It has been weeks since Trump called Haiti, El Salvador, and African states “s*hole countries” in a White House meeting on immigration. Many have been waiting for the denial, the justification, the spin, or an apology. We certainly got the first and then some degree of the second and the third. On Friday when Trump met with the President of Rwanda and the new head of the African Union in a friendly meeting in Switzerland, one where he ignored the shouted questions about “s*hole countries”. The President’s lack of comprehension of world economies is troubling on many levels, but for me, largely on an intellectual one. You see, although fixing poverty is extremely difficult, understanding it is not.

Poverty is really quite simple: Being poor means you spend your life choosing the least awful of two or more awful choices in an environment that constrains your options at every turn. The countries that Trump referenced in his comments are so unmeritocratic that they disincentivize working hard, following the rules, and being innovative in business.

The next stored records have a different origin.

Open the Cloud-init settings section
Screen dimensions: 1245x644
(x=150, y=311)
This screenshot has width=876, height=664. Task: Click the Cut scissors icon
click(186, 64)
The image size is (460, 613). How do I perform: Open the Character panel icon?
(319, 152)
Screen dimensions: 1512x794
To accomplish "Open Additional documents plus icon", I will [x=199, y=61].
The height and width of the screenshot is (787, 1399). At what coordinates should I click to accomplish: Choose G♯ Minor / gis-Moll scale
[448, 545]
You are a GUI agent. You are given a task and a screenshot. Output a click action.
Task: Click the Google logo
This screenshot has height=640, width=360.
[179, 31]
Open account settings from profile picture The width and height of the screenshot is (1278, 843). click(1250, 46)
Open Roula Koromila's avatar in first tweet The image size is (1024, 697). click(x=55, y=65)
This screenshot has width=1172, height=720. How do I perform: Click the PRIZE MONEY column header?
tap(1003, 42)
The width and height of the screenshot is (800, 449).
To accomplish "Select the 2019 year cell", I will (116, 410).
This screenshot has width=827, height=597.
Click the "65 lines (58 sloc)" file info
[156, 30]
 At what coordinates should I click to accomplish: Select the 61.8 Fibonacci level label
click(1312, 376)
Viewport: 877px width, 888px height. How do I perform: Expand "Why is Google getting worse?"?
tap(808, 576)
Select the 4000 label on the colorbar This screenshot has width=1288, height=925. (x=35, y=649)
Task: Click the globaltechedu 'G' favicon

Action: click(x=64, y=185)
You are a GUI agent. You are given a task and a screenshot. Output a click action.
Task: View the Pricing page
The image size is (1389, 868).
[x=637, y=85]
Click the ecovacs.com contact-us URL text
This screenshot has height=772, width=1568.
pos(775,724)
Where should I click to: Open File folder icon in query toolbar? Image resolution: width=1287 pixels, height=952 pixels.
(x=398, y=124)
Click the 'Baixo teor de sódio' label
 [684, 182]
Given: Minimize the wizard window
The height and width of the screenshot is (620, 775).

Why invest your hard-earned money in order to buy a house when the government could seize your property on oil-rich land, or refuse to compensate you for environmental damage? E.g. Nigeria. Why would an individual citizen pay their income taxes when even the state oil company doesn’t? E.g. Angola. When you live at the poverty line, why risk starting a new business when it might fail and cost you everything, and your innovation is likely to be appropriated by others? E.g. Sierra Leone. Poverty deeply entrenches the status quo because it makes us risk-averse when our choices are limited to begin with.

Amartya Sen argues that economic development isn’t just about average salaries. It consists of interconnected freedoms: a) political freedom and transparency in relationships, b) free of opportunity to access credit, start businesses, engage in trade, etc., and c) freedom from abject poverty that can be eased with state income and unemployment assistance.

He says that all three must be present for people to rise out of poverty. If any are missing, people suffer from exclusion, coercion, and predation that impedes their ability to increase their incomes. That describes Haiti and most African countries.

Trump’s lack of understanding of poverty is not just alarming internationally but domestically too—America has a stubbornly high poverty rate. Just under 15% of the U.S. population, 45 million people, live below the American poverty line. These urban and rural poor are Trump’s constituents, and confusingly, his supporters. His obligation to understand the realities of being poor apply to his own country as well.